Exercise | Turn the lines below into a Markdown table with the columns "No." and "Text". Give each line's number in "No." and the line itself in "Text", and leave out any blank lines.

--- START OF Rows ---

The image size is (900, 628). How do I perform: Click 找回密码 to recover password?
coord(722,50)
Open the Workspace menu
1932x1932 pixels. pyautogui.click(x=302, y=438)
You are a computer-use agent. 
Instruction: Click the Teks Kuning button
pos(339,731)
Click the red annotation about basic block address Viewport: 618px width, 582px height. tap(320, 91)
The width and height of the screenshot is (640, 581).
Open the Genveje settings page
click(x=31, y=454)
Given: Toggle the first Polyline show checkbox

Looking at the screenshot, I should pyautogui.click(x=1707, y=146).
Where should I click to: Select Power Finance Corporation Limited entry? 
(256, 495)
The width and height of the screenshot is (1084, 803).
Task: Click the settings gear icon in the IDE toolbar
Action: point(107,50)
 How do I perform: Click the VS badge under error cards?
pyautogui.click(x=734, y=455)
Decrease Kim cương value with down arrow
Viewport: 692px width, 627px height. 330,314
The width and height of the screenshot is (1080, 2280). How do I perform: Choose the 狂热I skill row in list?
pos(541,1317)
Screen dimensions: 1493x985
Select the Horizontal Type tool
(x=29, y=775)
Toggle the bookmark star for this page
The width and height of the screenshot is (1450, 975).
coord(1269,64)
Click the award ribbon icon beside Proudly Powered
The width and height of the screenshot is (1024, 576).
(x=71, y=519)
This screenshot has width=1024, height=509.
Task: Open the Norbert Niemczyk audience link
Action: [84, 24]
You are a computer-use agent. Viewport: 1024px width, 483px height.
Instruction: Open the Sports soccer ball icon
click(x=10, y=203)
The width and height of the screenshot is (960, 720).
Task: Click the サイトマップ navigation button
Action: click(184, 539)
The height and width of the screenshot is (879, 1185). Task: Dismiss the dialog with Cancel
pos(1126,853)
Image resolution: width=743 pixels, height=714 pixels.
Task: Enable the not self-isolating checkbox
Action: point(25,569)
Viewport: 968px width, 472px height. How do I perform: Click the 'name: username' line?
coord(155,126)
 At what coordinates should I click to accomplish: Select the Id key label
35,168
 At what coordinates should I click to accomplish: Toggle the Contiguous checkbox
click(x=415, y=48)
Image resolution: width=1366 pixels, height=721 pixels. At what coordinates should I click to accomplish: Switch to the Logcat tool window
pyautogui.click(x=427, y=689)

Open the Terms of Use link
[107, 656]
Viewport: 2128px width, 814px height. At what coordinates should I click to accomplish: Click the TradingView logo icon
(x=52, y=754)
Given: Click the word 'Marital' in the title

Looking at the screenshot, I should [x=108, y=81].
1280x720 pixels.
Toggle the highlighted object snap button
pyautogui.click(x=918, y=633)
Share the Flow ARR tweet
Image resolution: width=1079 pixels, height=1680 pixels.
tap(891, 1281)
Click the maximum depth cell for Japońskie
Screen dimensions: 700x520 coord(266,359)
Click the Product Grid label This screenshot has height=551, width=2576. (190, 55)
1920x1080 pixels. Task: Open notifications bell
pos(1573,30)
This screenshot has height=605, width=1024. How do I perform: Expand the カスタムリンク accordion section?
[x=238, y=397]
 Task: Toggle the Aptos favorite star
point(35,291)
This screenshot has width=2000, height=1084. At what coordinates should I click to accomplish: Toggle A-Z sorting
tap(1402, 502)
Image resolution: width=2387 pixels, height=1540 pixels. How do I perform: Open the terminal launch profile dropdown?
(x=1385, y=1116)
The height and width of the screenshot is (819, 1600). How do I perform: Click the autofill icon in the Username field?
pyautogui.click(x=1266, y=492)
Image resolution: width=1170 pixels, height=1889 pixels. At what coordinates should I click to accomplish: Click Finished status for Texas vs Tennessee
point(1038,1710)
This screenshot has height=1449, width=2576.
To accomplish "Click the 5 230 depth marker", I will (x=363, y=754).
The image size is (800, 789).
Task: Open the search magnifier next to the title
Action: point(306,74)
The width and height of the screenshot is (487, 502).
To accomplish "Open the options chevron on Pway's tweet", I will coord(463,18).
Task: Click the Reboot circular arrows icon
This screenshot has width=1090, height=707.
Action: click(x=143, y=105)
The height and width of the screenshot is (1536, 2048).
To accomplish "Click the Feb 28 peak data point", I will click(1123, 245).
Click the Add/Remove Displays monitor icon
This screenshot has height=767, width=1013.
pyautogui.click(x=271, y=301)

--- END OF Rows ---

Exercise answer |
| No. | Text |
|---|---|
| 1 | The image size is (900, 628). How do I perform: Click 找回密码 to recover password? |
| 2 | coord(722,50) |
| 3 | Open the Workspace menu |
| 4 | 1932x1932 pixels. pyautogui.click(x=302, y=438) |
| 5 | You are a computer-use agent.  |
| 6 | Instruction: Click the Teks Kuning button |
| 7 | pos(339,731) |
| 8 | Click the red annotation about basic block address Viewport: 618px width, 582px height. tap(320, 91) |
| 9 | The width and height of the screenshot is (640, 581). |
| 10 | Open the Genveje settings page |
| 11 | click(x=31, y=454) |
| 12 | Given: Toggle the first Polyline show checkbox |
| 13 | Looking at the screenshot, I should pyautogui.click(x=1707, y=146). |
| 14 | Where should I click to: Select Power Finance Corporation Limited entry?  |
| 15 | (256, 495) |
| 16 | The width and height of the screenshot is (1084, 803). |
| 17 | Task: Click the settings gear icon in the IDE toolbar |
| 18 | Action: point(107,50) |
| 19 |  How do I perform: Click the VS badge under error cards? |
| 20 | pyautogui.click(x=734, y=455) |
| 21 | Decrease Kim cương value with down arrow |
| 22 | Viewport: 692px width, 627px height. 330,314 |
| 23 | The width and height of the screenshot is (1080, 2280). How do I perform: Choose the 狂热I skill row in list? |
| 24 | pos(541,1317) |
| 25 | Screen dimensions: 1493x985 |
| 26 | Select the Horizontal Type tool |
| 27 | (x=29, y=775) |
| 28 | Toggle the bookmark star for this page |
| 29 | The width and height of the screenshot is (1450, 975). |
| 30 | coord(1269,64) |
| 31 | Click the award ribbon icon beside Proudly Powered |
| 32 | The width and height of the screenshot is (1024, 576). |
| 33 | (x=71, y=519) |
| 34 | This screenshot has width=1024, height=509. |
| 35 | Task: Open the Norbert Niemczyk audience link |
| 36 | Action: [84, 24] |
| 37 | You are a computer-use agent. Viewport: 1024px width, 483px height. |
| 38 | Instruction: Open the Sports soccer ball icon |
| 39 | click(x=10, y=203) |
| 40 | The width and height of the screenshot is (960, 720). |
| 41 | Task: Click the サイトマップ navigation button |
| 42 | Action: click(184, 539) |
| 43 | The height and width of the screenshot is (879, 1185). Task: Dismiss the dialog with Cancel |
| 44 | pos(1126,853) |
| 45 | Image resolution: width=743 pixels, height=714 pixels. |
| 46 | Task: Enable the not self-isolating checkbox |
| 47 | Action: point(25,569) |
| 48 | Viewport: 968px width, 472px height. How do I perform: Click the 'name: username' line? |
| 49 | coord(155,126) |
| 50 |  At what coordinates should I click to accomplish: Select the Id key label |
| 51 | 35,168 |
| 52 |  At what coordinates should I click to accomplish: Toggle the Contiguous checkbox |
| 53 | click(x=415, y=48) |
| 54 | Image resolution: width=1366 pixels, height=721 pixels. At what coordinates should I click to accomplish: Switch to the Logcat tool window |
| 55 | pyautogui.click(x=427, y=689) |
| 56 | Open the Terms of Use link |
| 57 | [107, 656] |
| 58 | Viewport: 2128px width, 814px height. At what coordinates should I click to accomplish: Click the TradingView logo icon |
| 59 | (x=52, y=754) |
| 60 | Given: Click the word 'Marital' in the title |
| 61 | Looking at the screenshot, I should [x=108, y=81]. |
| 62 | 1280x720 pixels. |
| 63 | Toggle the highlighted object snap button |
| 64 | pyautogui.click(x=918, y=633) |
| 65 | Share the Flow ARR tweet |
| 66 | Image resolution: width=1079 pixels, height=1680 pixels. |
| 67 | tap(891, 1281) |
| 68 | Click the maximum depth cell for Japońskie |
| 69 | Screen dimensions: 700x520 coord(266,359) |
| 70 | Click the Product Grid label This screenshot has height=551, width=2576. (190, 55) |
| 71 | 1920x1080 pixels. Task: Open notifications bell |
| 72 | pos(1573,30) |
| 73 | This screenshot has height=605, width=1024. How do I perform: Expand the カスタムリンク accordion section? |
| 74 | [x=238, y=397] |
| 75 |  Task: Toggle the Aptos favorite star |
| 76 | point(35,291) |
| 77 | This screenshot has width=2000, height=1084. At what coordinates should I click to accomplish: Toggle A-Z sorting |
| 78 | tap(1402, 502) |
| 79 | Image resolution: width=2387 pixels, height=1540 pixels. How do I perform: Open the terminal launch profile dropdown? |
| 80 | (x=1385, y=1116) |
| 81 | The height and width of the screenshot is (819, 1600). How do I perform: Click the autofill icon in the Username field? |
| 82 | pyautogui.click(x=1266, y=492) |
| 83 | Image resolution: width=1170 pixels, height=1889 pixels. At what coordinates should I click to accomplish: Click Finished status for Texas vs Tennessee |
| 84 | point(1038,1710) |
| 85 | This screenshot has height=1449, width=2576. |
| 86 | To accomplish "Click the 5 230 depth marker", I will (x=363, y=754). |
| 87 | The image size is (800, 789). |
| 88 | Task: Open the search magnifier next to the title |
| 89 | Action: point(306,74) |
| 90 | The width and height of the screenshot is (487, 502). |
| 91 | To accomplish "Open the options chevron on Pway's tweet", I will coord(463,18). |
| 92 | Task: Click the Reboot circular arrows icon |
| 93 | This screenshot has width=1090, height=707. |
| 94 | Action: click(x=143, y=105) |
| 95 | The height and width of the screenshot is (1536, 2048). |
| 96 | To accomplish "Click the Feb 28 peak data point", I will click(1123, 245). |
| 97 | Click the Add/Remove Displays monitor icon |
| 98 | This screenshot has height=767, width=1013. |
| 99 | pyautogui.click(x=271, y=301) |